Por Alexandre Moca
O “Madame” lhe caía como uma luva, tinha o porte. O “Arara”, há quem diga, foi coisa de Zé Tavares, dentista, implacável observador e assíduo dos cabarés de Guarabira. O apelido grudou como cola, mesmo sem protestos por parte da apelidada. Na verdade chamava-se Maria de Lourdes Rocha Evans Heynom, morta aos 82 anos, durante o último carnaval.
Seus dois últimos sobrenomes, herdados do casamento desfeito, não indicam ser estrangeira nem afetam a declarada origem esperancense, lembrada pelo falecido jornalista Jacinto Barbosa com orgulho de conterrâneo, como orgulhoso era de tudo que se referia Esperança, sua terra. Quando se tocava no assunto, Jacintão apressado registrava: “A Madame foi amiga de mãe…” “na infância”, fazia questão de enfatizar.
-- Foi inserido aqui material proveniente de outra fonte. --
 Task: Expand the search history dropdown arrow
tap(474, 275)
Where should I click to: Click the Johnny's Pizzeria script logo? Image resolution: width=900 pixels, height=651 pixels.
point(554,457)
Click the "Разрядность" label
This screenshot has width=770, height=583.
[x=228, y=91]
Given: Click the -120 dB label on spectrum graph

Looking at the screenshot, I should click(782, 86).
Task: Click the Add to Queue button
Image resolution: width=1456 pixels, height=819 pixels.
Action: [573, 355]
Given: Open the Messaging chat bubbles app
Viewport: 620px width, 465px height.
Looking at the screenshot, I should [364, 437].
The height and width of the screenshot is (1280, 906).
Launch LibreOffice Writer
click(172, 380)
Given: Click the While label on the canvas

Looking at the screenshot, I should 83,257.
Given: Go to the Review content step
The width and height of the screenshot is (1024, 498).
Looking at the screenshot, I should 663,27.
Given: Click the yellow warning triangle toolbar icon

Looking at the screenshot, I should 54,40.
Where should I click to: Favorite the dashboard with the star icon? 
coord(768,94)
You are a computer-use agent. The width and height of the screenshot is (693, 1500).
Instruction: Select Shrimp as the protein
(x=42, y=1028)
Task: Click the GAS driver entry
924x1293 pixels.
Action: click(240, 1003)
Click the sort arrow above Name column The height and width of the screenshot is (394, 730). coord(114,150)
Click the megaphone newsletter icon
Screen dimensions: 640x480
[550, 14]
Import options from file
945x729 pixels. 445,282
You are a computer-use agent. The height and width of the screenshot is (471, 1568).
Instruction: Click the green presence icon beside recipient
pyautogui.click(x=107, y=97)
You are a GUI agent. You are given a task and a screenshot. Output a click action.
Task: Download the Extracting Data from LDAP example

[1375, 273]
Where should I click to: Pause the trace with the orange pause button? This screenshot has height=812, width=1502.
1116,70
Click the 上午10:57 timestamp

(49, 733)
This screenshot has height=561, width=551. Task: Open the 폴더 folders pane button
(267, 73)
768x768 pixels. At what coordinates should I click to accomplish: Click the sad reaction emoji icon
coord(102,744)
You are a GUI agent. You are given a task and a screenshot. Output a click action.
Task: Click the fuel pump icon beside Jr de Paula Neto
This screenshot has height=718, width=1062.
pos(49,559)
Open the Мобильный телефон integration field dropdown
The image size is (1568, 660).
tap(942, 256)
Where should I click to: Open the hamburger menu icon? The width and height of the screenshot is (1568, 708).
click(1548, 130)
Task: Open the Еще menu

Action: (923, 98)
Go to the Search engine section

Foi muito bonita na juventude, segundo os relatos de Dona Maria Barbosa, mãe de Jacinto.
Capitã de longo curso na vida noturna trouxe para Guarabira toda a sua experiência como dona de cabaré que foi em outras cidades do Nordeste.
Quem a visse pela primeira vez, dificilmente associaria o apelido às coloridas caftas que costumava vestir, mas se remeteria imediatamente ao formato do seu nariz, em nada parecido com o da foto de quando era nova. A brincadeira de Zé Tavares virou uma marca registrada. Para forçar certa ambiguidade e tirar foco do motivo da alcunha, uma arara lhe foi presenteada por um cliente. A ave passava o dia em uma castanhola, com uma correntinha presa ao pé. Naquele tempo não se falava em Ibama ou em juizado da infância e da juventude, senão eu, a arara da castanhola e dona da casa estaríamos maus lençóis.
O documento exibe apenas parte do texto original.